▶ PROBLEM TO WORK ON
Only the lines from the one that contains "Click the length" through the last line of the records should appear, each printed exactly as it is.
____________________
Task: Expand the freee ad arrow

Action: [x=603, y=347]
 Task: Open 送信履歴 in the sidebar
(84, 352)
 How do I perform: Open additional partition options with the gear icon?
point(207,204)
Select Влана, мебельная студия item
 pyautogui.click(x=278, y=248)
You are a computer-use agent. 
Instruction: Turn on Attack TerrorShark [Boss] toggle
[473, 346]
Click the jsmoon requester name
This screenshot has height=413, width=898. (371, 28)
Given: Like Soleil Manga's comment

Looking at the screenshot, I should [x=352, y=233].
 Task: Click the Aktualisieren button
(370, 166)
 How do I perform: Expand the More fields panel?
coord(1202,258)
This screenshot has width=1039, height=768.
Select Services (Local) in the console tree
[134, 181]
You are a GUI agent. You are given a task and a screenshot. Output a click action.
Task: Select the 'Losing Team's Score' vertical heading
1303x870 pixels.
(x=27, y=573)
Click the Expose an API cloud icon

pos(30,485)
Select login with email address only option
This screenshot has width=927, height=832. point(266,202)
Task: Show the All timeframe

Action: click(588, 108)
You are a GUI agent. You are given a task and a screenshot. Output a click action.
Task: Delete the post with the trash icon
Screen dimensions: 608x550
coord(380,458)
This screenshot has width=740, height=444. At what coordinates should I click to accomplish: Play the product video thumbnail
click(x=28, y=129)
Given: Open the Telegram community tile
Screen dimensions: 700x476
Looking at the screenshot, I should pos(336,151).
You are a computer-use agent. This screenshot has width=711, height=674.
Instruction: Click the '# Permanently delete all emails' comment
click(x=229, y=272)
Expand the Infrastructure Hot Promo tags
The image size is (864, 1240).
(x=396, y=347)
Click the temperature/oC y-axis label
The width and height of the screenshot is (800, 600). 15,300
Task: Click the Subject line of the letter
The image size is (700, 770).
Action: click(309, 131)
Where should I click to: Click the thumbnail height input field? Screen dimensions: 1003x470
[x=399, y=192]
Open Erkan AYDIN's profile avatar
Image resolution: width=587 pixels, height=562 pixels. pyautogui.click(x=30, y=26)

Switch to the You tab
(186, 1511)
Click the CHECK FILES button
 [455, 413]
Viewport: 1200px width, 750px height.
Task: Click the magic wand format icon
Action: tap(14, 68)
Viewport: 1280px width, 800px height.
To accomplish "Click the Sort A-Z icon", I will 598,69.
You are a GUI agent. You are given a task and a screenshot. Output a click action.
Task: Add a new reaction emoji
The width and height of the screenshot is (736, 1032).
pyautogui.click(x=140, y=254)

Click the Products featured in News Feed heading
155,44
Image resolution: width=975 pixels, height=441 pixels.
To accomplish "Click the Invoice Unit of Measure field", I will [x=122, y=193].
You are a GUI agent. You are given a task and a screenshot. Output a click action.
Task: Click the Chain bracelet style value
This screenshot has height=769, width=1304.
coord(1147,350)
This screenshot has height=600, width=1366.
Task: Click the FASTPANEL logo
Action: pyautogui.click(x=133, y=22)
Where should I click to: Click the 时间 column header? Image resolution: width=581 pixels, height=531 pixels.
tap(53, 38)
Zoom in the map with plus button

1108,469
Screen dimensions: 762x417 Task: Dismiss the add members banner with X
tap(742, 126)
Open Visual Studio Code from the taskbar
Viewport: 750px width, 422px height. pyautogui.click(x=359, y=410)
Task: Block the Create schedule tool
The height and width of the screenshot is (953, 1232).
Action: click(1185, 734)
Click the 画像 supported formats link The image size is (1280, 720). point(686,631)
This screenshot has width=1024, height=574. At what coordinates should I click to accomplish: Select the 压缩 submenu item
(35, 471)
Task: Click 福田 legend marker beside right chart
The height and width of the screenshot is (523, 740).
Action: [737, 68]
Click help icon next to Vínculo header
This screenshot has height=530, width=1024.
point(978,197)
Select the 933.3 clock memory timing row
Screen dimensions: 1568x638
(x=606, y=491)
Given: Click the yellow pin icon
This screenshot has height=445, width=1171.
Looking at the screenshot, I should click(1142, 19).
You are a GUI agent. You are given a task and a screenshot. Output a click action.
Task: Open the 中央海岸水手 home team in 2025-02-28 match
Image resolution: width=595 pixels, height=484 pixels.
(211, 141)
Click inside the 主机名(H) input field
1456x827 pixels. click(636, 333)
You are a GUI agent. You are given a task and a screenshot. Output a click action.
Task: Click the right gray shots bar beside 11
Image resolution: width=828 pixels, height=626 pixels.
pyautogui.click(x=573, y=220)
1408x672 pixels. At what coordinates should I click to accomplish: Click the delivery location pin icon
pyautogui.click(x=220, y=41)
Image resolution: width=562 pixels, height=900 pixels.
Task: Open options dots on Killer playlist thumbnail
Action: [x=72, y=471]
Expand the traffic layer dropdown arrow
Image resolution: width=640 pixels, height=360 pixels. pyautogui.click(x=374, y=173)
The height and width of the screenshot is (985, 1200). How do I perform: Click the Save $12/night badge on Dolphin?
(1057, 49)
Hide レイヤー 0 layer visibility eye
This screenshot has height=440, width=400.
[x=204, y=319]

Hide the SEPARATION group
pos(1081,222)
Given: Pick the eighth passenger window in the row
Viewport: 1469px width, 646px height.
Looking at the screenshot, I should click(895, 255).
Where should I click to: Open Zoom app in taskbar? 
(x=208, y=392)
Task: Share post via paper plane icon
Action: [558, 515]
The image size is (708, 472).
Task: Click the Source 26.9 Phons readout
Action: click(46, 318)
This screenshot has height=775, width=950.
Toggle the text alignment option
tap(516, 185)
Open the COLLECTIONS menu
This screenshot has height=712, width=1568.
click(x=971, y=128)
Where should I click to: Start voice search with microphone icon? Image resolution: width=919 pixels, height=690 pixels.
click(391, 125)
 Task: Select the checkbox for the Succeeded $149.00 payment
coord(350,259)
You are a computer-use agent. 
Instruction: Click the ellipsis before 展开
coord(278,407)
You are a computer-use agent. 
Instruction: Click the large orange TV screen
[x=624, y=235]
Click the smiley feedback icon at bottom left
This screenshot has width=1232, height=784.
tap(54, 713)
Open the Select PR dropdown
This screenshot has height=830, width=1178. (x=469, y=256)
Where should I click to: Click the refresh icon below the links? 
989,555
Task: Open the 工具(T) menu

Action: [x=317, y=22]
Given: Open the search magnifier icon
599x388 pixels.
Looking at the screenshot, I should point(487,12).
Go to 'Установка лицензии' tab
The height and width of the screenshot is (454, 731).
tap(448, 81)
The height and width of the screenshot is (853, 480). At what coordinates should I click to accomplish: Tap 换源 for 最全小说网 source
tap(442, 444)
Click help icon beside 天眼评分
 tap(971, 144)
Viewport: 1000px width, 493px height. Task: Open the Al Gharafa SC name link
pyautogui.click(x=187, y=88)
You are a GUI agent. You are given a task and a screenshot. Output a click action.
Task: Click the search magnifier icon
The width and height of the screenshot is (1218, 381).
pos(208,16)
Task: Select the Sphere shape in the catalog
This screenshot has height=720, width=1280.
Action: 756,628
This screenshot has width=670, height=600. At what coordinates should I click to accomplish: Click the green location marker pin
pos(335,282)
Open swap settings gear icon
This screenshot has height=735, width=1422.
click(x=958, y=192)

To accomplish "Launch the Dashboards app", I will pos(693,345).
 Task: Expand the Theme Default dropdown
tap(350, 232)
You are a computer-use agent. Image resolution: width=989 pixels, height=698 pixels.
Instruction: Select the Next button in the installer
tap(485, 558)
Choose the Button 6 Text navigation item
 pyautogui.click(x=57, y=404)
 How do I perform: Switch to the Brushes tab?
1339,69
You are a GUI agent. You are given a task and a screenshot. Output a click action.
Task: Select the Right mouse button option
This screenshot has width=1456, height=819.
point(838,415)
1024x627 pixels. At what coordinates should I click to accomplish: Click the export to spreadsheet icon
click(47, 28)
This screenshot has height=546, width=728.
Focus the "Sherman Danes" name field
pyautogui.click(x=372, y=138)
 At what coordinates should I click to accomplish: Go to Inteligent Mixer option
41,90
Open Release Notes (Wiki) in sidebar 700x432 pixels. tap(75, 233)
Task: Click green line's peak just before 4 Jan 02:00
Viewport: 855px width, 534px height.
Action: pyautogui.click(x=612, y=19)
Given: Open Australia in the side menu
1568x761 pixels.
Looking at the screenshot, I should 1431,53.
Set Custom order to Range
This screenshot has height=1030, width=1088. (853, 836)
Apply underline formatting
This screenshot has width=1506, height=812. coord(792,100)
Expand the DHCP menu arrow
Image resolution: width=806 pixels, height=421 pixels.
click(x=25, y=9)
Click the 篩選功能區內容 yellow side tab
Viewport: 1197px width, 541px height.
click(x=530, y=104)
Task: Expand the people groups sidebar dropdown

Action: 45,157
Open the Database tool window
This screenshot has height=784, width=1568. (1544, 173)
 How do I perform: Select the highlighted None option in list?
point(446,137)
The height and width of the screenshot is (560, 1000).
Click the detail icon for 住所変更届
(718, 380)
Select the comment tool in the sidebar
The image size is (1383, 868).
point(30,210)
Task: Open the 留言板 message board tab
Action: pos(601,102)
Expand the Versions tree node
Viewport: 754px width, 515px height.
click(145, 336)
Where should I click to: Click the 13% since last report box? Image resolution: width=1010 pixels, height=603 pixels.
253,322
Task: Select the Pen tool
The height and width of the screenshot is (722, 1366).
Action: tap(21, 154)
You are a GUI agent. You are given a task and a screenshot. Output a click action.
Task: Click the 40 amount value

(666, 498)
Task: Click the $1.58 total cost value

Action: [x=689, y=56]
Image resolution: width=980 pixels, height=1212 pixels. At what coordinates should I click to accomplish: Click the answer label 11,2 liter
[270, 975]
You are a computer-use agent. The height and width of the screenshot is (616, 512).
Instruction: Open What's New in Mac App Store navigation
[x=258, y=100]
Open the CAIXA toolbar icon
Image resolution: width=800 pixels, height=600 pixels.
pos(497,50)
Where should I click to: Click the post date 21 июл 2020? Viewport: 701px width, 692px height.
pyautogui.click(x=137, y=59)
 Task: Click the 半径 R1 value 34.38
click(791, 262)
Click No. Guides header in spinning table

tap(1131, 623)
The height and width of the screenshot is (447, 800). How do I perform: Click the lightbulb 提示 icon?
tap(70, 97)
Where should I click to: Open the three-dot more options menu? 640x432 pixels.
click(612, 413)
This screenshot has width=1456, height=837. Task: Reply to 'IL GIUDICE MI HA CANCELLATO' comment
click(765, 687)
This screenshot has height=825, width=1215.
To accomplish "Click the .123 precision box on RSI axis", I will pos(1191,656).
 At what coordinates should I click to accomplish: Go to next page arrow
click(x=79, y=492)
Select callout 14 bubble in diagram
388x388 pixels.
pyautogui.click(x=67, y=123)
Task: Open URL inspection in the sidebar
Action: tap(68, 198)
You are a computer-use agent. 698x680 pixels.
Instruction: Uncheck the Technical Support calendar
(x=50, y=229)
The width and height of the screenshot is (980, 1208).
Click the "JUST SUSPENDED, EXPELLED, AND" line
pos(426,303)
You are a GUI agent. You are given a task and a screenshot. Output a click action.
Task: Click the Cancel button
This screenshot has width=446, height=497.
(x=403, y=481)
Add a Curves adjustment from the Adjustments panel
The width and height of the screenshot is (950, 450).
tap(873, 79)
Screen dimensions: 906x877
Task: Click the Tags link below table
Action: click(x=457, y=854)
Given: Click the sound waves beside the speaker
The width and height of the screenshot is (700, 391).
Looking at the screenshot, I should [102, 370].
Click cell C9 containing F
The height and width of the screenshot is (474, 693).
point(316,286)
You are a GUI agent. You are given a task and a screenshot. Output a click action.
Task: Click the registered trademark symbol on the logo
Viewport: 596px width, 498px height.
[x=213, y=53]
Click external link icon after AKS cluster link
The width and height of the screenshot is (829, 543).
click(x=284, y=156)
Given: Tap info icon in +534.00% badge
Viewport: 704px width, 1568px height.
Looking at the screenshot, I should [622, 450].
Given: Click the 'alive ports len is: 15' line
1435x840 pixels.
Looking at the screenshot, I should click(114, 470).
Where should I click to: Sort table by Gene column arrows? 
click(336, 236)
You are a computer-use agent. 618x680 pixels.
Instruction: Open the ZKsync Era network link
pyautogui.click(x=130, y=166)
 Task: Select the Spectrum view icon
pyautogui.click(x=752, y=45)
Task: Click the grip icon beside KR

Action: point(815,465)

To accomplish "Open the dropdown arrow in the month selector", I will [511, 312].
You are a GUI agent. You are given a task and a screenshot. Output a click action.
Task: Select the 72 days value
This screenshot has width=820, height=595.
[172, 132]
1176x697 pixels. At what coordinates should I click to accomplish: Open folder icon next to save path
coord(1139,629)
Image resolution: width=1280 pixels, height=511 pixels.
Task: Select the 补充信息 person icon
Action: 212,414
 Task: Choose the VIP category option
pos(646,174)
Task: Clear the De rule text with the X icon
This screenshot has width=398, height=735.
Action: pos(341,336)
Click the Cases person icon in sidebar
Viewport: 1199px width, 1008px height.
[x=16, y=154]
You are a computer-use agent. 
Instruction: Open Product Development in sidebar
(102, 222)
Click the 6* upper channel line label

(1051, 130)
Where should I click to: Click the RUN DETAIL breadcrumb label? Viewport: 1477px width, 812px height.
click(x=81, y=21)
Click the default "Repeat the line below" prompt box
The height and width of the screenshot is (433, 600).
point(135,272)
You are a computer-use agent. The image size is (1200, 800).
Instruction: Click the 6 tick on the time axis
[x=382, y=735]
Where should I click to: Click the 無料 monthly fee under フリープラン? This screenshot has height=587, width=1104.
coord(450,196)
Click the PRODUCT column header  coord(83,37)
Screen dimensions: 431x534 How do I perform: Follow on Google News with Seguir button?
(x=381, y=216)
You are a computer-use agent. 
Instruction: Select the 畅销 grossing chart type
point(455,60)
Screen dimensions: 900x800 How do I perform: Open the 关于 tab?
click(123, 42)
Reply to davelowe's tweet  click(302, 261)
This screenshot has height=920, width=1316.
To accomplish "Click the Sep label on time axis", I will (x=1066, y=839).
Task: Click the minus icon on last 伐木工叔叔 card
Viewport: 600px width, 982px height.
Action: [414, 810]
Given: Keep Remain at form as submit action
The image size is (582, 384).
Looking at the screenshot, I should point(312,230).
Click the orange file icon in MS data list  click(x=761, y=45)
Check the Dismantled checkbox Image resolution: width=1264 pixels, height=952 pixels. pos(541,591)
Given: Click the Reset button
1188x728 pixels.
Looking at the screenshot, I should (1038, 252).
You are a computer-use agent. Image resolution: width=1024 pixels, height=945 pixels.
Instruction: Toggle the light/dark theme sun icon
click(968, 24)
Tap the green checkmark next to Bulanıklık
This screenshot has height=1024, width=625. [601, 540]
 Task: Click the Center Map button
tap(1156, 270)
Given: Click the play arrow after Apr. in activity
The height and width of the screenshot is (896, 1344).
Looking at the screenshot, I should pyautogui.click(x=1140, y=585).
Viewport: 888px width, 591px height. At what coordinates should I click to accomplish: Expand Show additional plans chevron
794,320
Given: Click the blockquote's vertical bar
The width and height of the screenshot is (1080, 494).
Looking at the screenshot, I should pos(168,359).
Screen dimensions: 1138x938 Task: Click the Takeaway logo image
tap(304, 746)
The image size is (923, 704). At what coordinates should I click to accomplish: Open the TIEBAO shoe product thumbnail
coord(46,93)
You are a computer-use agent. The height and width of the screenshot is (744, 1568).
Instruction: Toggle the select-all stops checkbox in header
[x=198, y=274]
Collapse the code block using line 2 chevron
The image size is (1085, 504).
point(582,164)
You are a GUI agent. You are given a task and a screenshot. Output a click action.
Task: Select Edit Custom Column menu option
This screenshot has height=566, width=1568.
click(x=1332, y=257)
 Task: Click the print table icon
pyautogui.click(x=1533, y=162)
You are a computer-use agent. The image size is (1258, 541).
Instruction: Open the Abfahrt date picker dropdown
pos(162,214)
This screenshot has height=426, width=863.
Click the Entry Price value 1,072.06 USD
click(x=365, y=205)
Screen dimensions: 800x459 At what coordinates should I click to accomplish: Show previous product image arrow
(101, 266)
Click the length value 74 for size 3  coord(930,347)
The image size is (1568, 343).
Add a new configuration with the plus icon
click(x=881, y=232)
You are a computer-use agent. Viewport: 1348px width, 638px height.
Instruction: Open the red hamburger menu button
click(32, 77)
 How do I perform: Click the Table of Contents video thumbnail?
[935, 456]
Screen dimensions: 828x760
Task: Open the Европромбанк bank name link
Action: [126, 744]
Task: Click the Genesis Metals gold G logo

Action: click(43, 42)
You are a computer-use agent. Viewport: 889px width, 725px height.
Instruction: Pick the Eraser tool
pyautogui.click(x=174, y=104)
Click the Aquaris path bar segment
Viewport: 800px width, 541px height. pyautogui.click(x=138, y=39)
____________________
▶ YOUR RESPONSE
Click the length value 74 for size 3  coord(930,347)
The image size is (1568, 343).
Add a new configuration with the plus icon
click(x=881, y=232)
You are a computer-use agent. Viewport: 1348px width, 638px height.
Instruction: Open the red hamburger menu button
click(32, 77)
 How do I perform: Click the Table of Contents video thumbnail?
[935, 456]
Screen dimensions: 828x760
Task: Open the Европромбанк bank name link
Action: [126, 744]
Task: Click the Genesis Metals gold G logo

Action: click(43, 42)
You are a computer-use agent. Viewport: 889px width, 725px height.
Instruction: Pick the Eraser tool
pyautogui.click(x=174, y=104)
Click the Aquaris path bar segment
Viewport: 800px width, 541px height. pyautogui.click(x=138, y=39)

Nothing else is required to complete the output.